Thursday, September 27, 2007

End of September flowers

I can't quite capture how they light up the dark understory, but here is one plant caught in a moment of sunshine (Portage River in the background.) Fairy wands of glowing yellow, against the dark leaves. (Solidago that grows in deep shade; fairy wand goldenrod.)


Flowers of Indiangrass, (Sorghastrum nutans).


Various native asters are also in bloom right now, in many shades of purple and blue.

Sunday, September 23, 2007

The Tree Canopy


The National Geographic has articles about scientists who haul themselves to the tops of rain forest trees in the Amazon River basin, and find up there a whole separate world of living things. Looking up along the Portage River, inside the city limits of Three Rivers, I see that we also have a canopy full of life, eighty or a hundred feet and more above me. Birds, mammals, insects, lichens and mosses live in the sunlight above the shaded marsh. I wonder if anyone has ever bothered to study this unique ecological zone? True, it may not be as romantic as going to the Amazon. But it seems to me that there is a lot going on up there.

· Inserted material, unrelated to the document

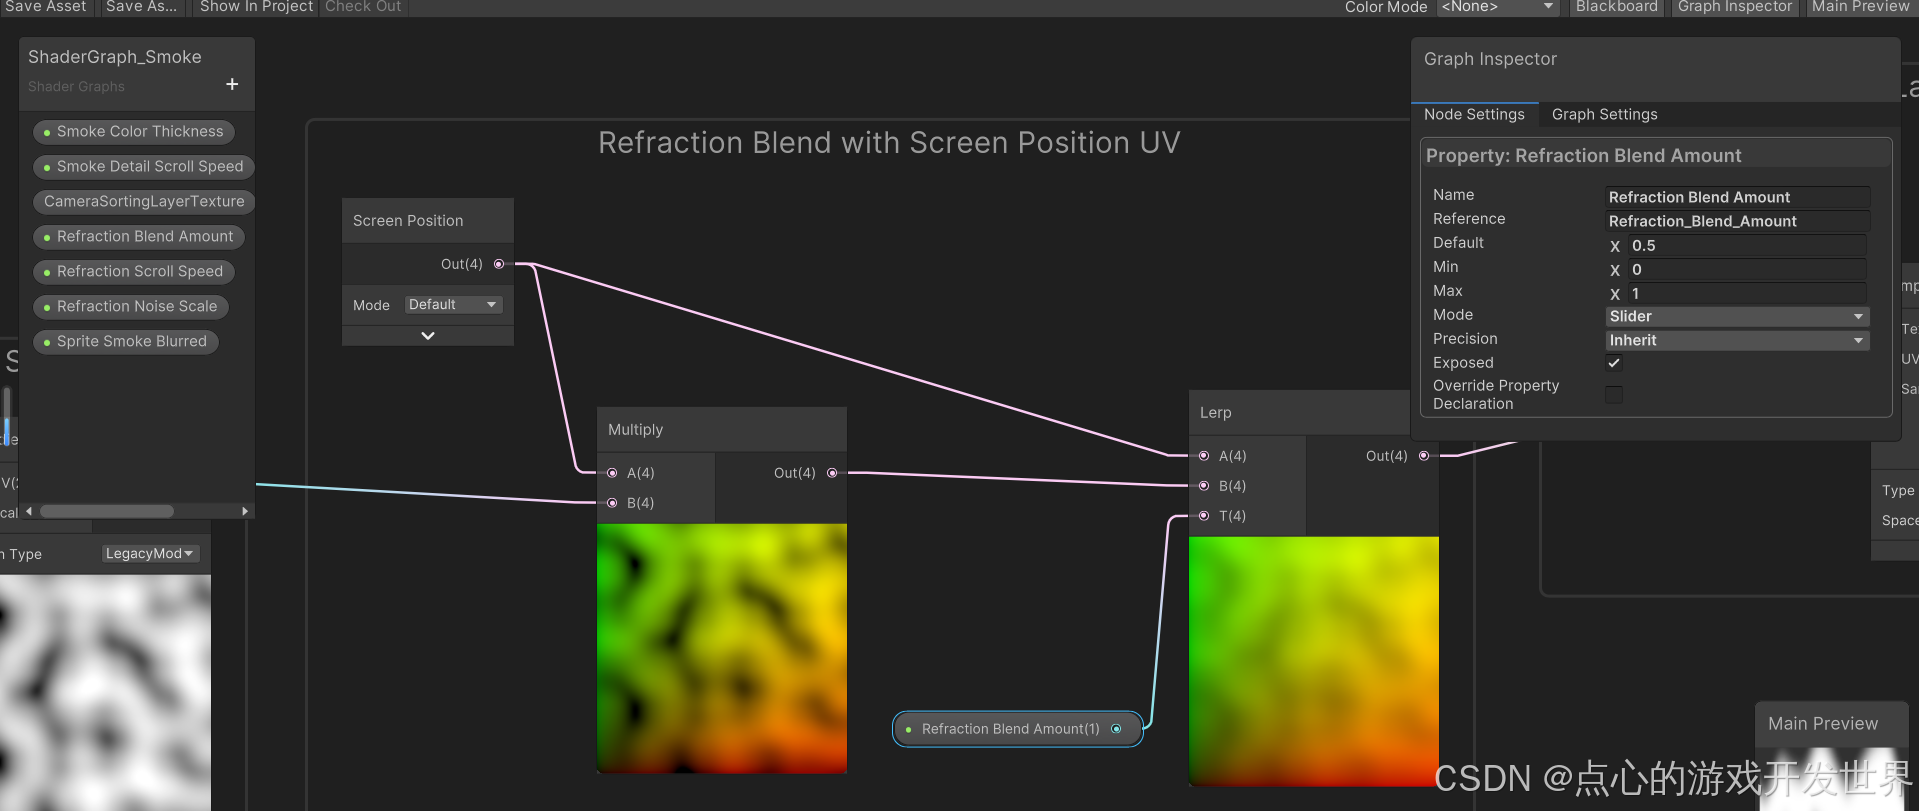Screen dimensions: 1919x811
Task: Click the Multiply node Out(4) output port
Action: click(832, 473)
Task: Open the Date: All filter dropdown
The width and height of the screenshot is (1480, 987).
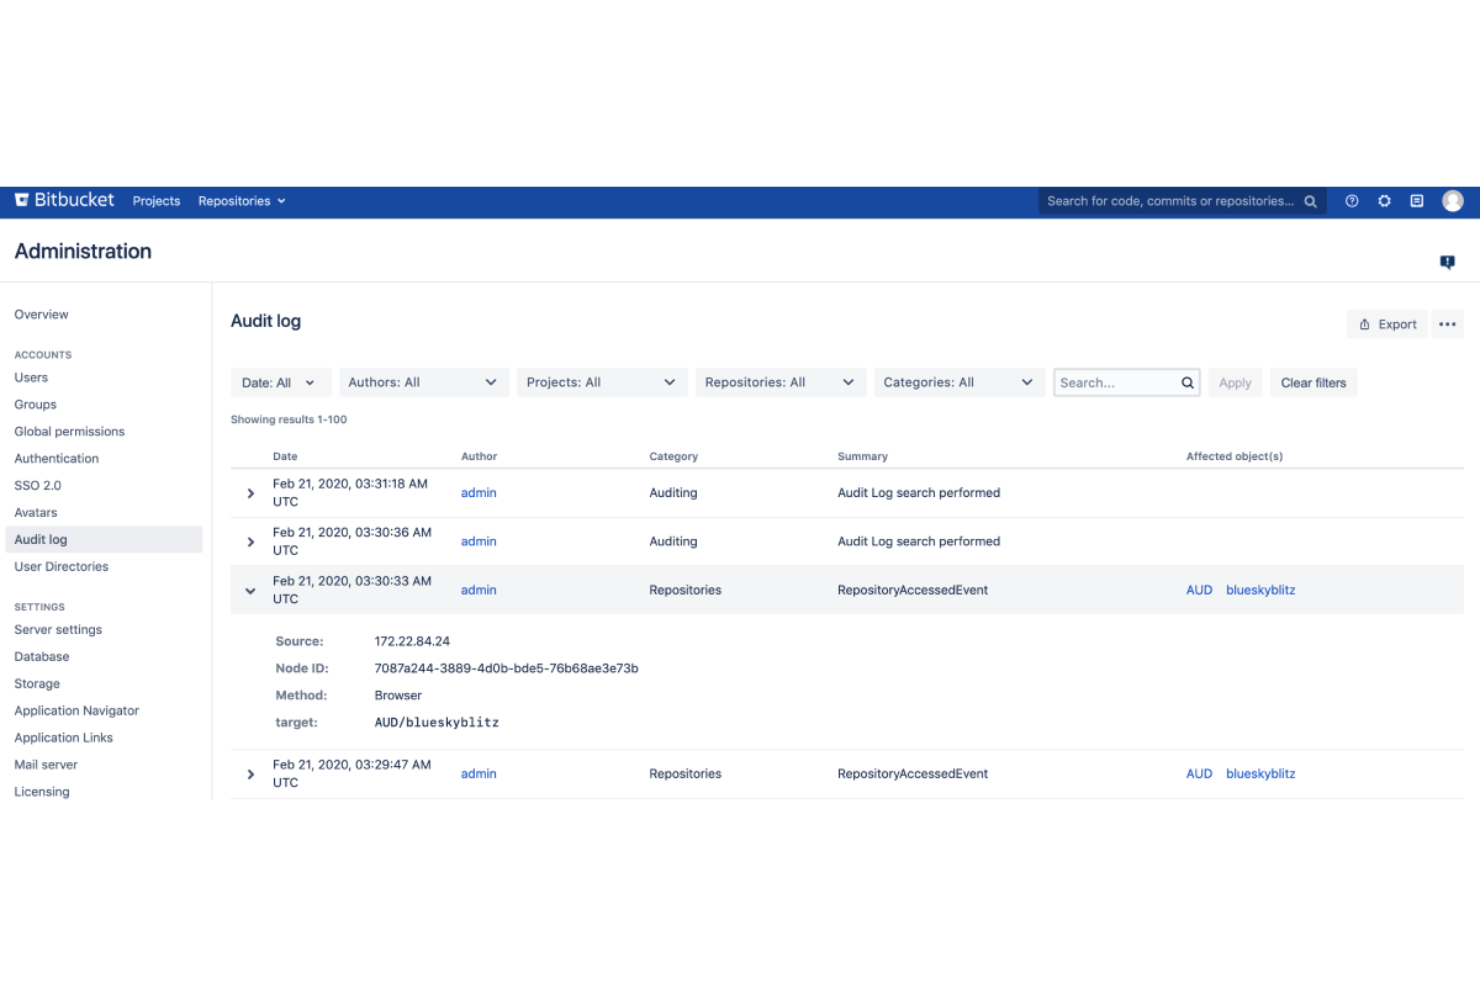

I'd like to know why the dragonflies choose to sit on exposed snags so high above the river. I'd like to get a good look at things growing in the canopy, and watch the inhabitants. But I'm not a mountain climber so I don't think that will be happening. I can watch from below, but the dense, thick cover of leaves hides all but an occasional glimpse. I can hear the sounds, though. Locust, woodpecker, squirrel I know; but there are also strange unidentified calls and cries, whistles and chirps. What is happening up there?

Saturday, September 01, 2007

September 1, 1007


Warm but not hot, clear blue skies. A single fisherman tries his luck below the Boys Dam.
Golden bits of jewel basalm flowers scintillate in the green and mostly shaded swamp. Other small white flowers are blooming, but mostly it is fruits and seeds. The marsh is strangely dry, although the river is very high. I could walk out on it, and found seedheads of the skunk-cabbage (Symplocarpus foetidus.)
Hoffman Pond's "islands" (actually mats of vegitation) seem to be changing color. Ripening rose-hips of the marsh-rose (Rosa palustris) along the shore.

The vegitation that makes up the "islands", which seems mostly to be water-willow. I don't know what the vining plant is that winds around it, thick with seeds. It is probably worth noticing that there is NO purple loostrife to be seen here. Not this year.


Bunches of cherries and grapes, elderberry and tooth-leaf viburnum hang over the water. In some places the grapes tangle with hanging branches of shrubs and trees, weaving a curtain of green.

Dangling from a fallen tree over the river, a large orb weaving spider has built an enormous web. It is almost four feet across.